Article
Reporters sans frontières est indignée par le fait qu'à 730 jours de l'ouverture des Jeux de Pékin, les autorités chinoises puissent poursuivre leur répression dans le silence quasi absolu du CIO et des Comités olympiques nationaux. Rien ne semble faire réagir les institutions olympiques, pas même les restrictions à l'encontre de la presse étrangère.
« Ce silence permet aux autorités de Pékin de poursuivre sans vergogne les violations massives des droits de l'homme. Déjà entachée par la corruption, la préparation de ces Jeux est marquée par une répression contre les voix dissidentes, justifiée officiellement par la nécessité de réaliser des Jeux sûrs », a déclaré l'organisation. Reporters sans frontières redoute par ailleurs que tout le matériel de surveillance et de maintien de l'ordre acquis auprès d'entreprises américaines, israéliennes ou françaises par la Chine pour assurer la sécurité des JO, soit ensuite utilisée pour la répression.
Dans ce contexte de préparation des Jeux de 2008, le gouvernement chinois a mis en place un arsenal juridique qui impose aux journalistes, animateurs de site Internet et bloggeurs une censure très stricte du contenu de leur information. Rien ne garantit alors que le public chinois et international des Jeux olympiques de Pékin sera informé librement et objectivement.

Tâche à réaliser
Selon l'article, quelle justification officielle est donnée à la répression contre les voix dissidentes ? Répondez en une phrase, s'il vous plaît.

Données fournies
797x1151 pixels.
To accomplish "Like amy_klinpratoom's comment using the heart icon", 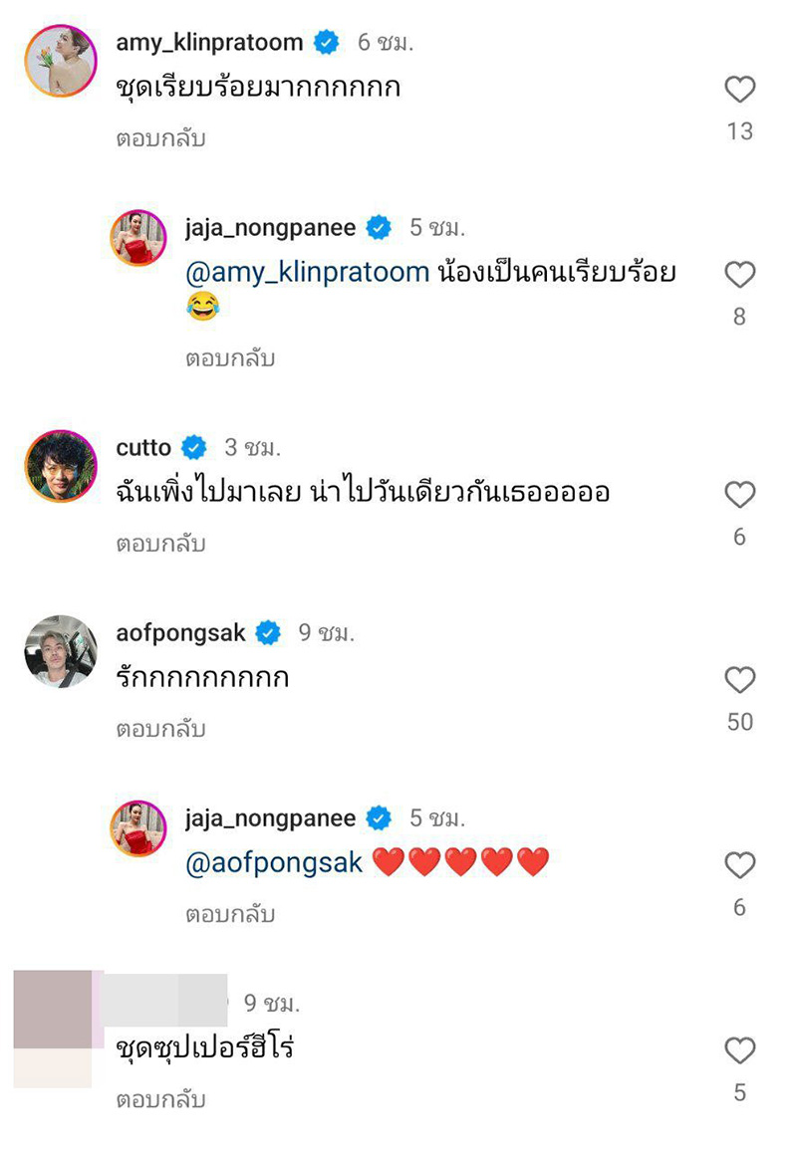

Réponse
La répression est officiellement justifiée par la nécessité de réaliser des Jeux sûrs.